### Exercise goal
State how many lines of the entries hold the string "computer", and nothing more.
### Information
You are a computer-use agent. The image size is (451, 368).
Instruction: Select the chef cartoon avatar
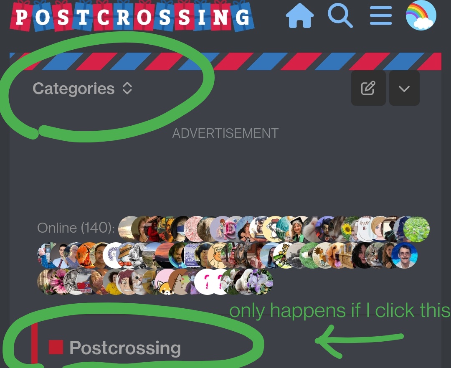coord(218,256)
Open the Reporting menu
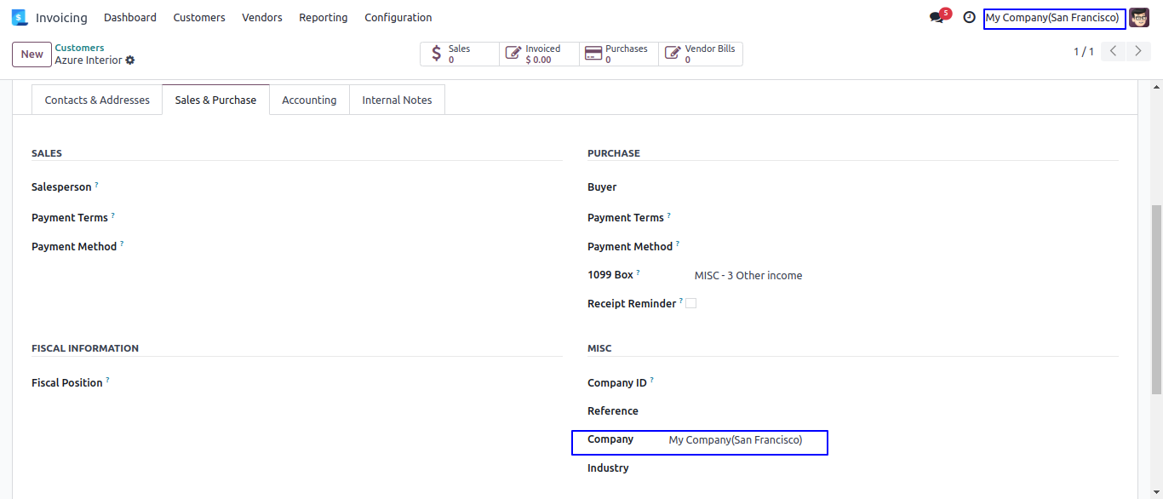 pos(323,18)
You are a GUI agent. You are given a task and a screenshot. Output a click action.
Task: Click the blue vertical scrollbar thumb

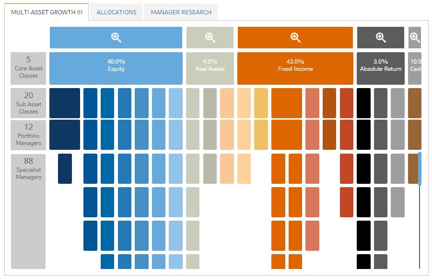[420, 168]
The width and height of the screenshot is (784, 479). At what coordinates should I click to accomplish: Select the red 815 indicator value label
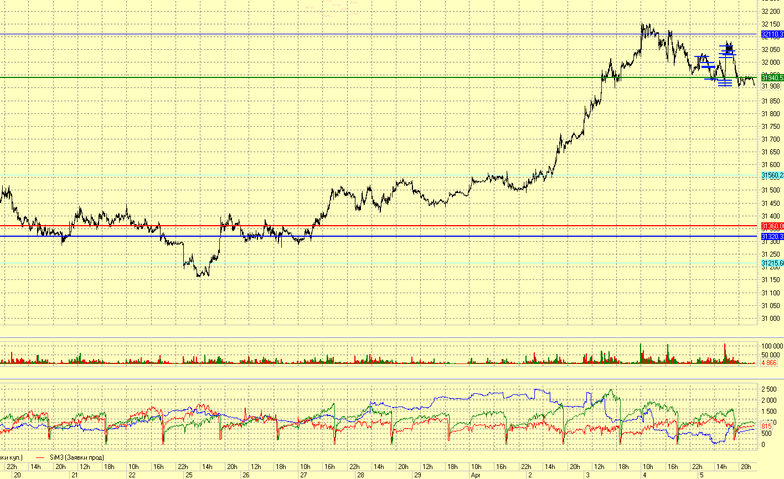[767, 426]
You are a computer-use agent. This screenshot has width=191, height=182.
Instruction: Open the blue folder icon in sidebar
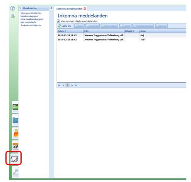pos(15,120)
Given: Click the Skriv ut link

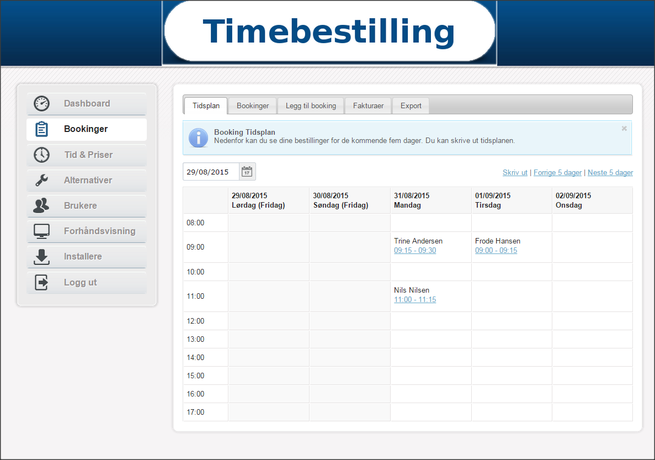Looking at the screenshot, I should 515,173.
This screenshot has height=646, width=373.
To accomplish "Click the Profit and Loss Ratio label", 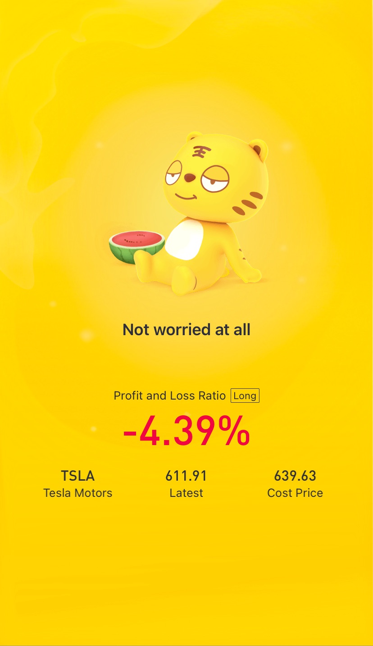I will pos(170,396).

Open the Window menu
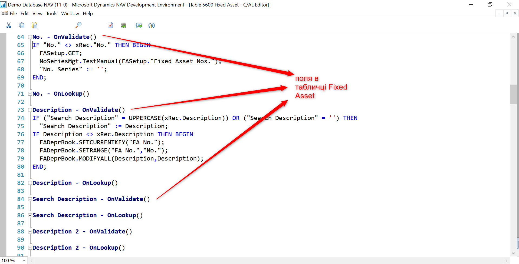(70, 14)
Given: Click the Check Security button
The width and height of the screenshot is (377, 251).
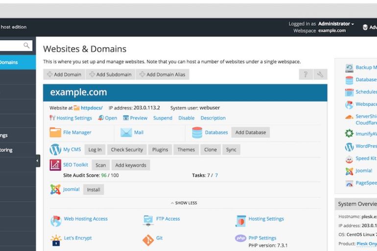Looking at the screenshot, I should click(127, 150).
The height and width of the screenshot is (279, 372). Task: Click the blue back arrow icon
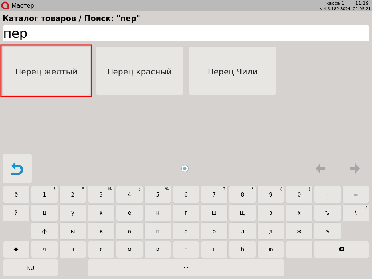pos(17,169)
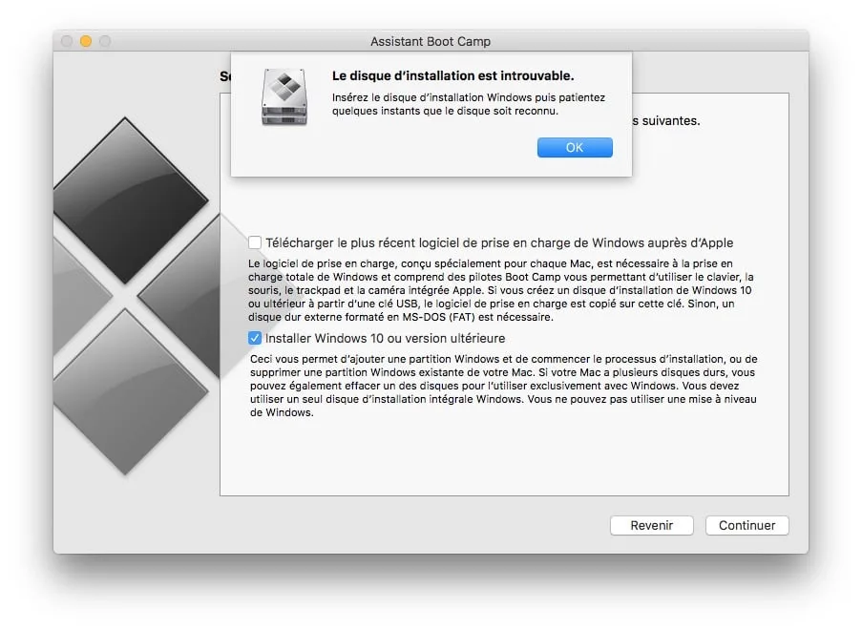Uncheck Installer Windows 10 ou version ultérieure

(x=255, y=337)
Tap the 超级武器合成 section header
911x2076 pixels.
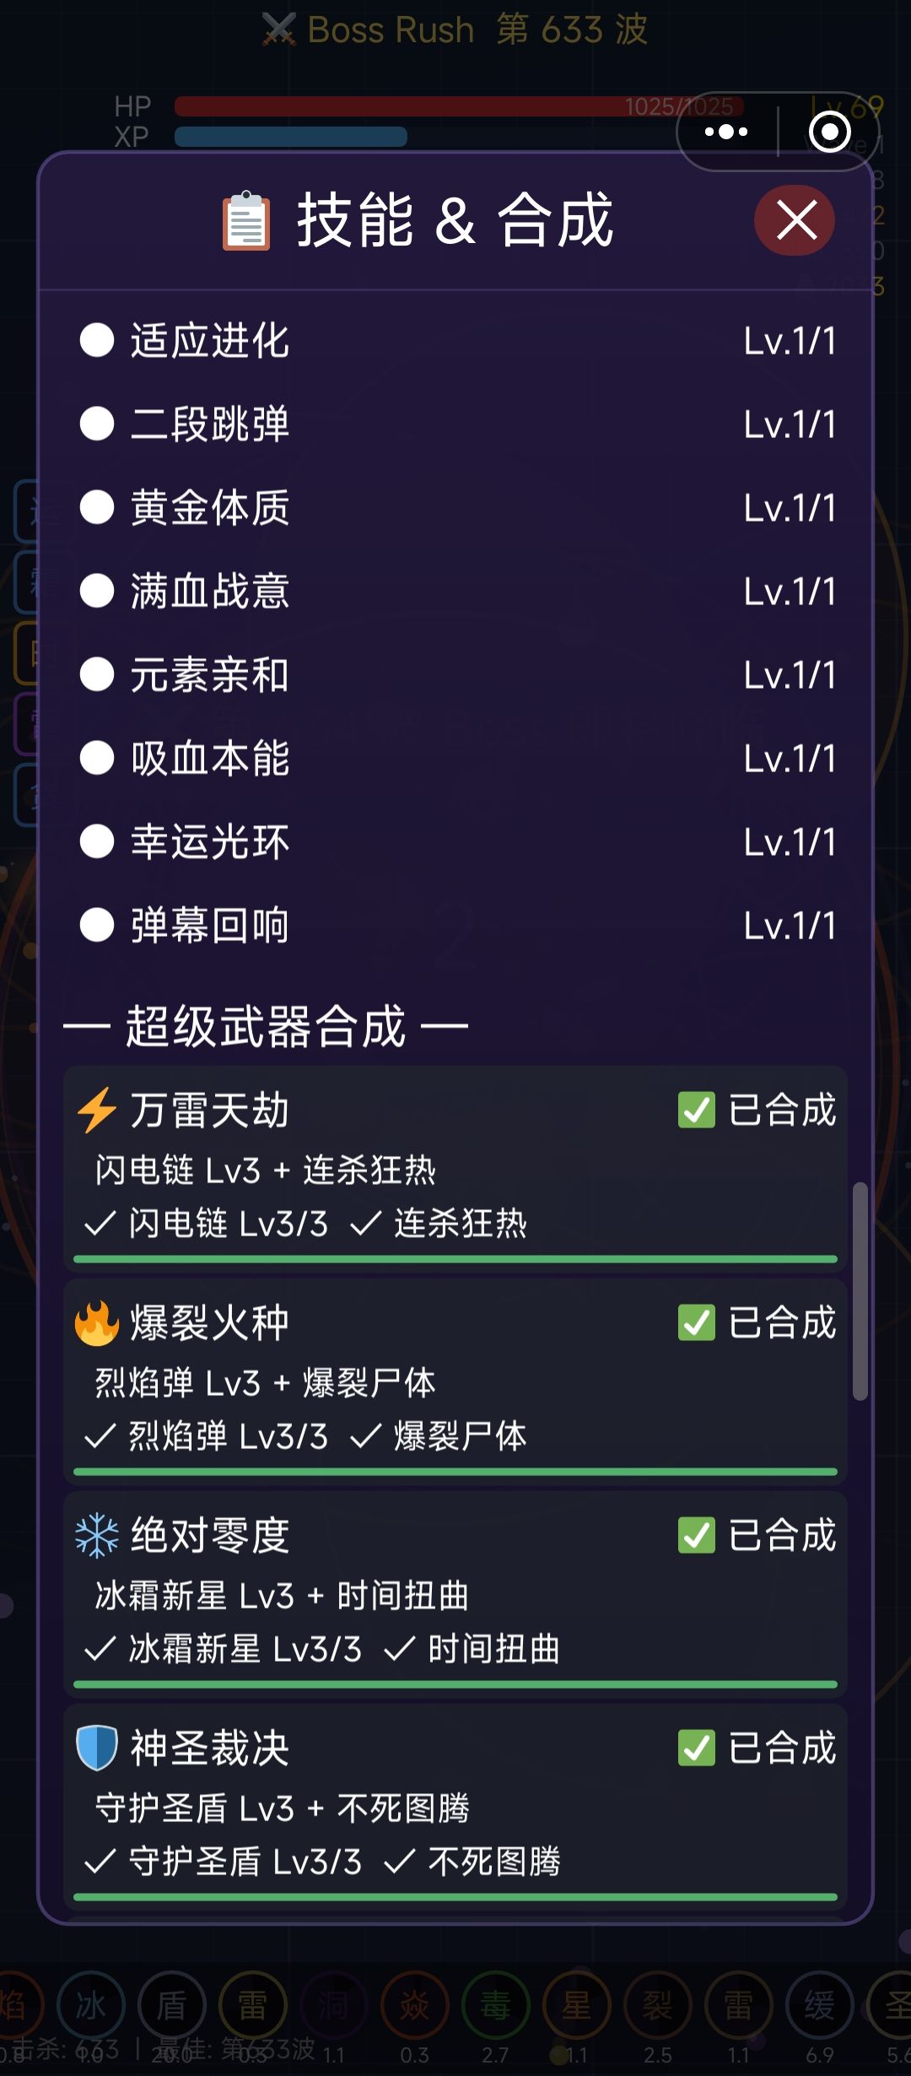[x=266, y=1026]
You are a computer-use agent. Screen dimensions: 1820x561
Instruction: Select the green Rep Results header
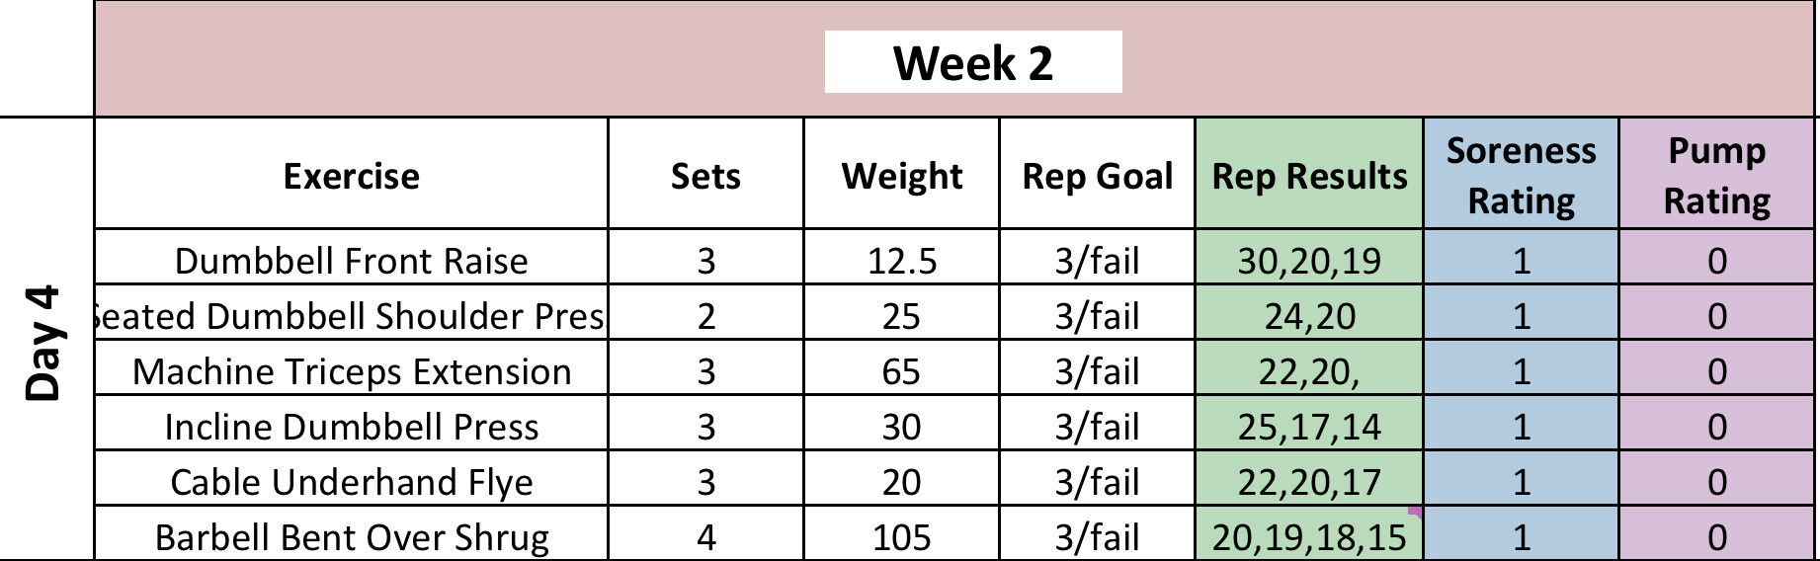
######
### Written reply
3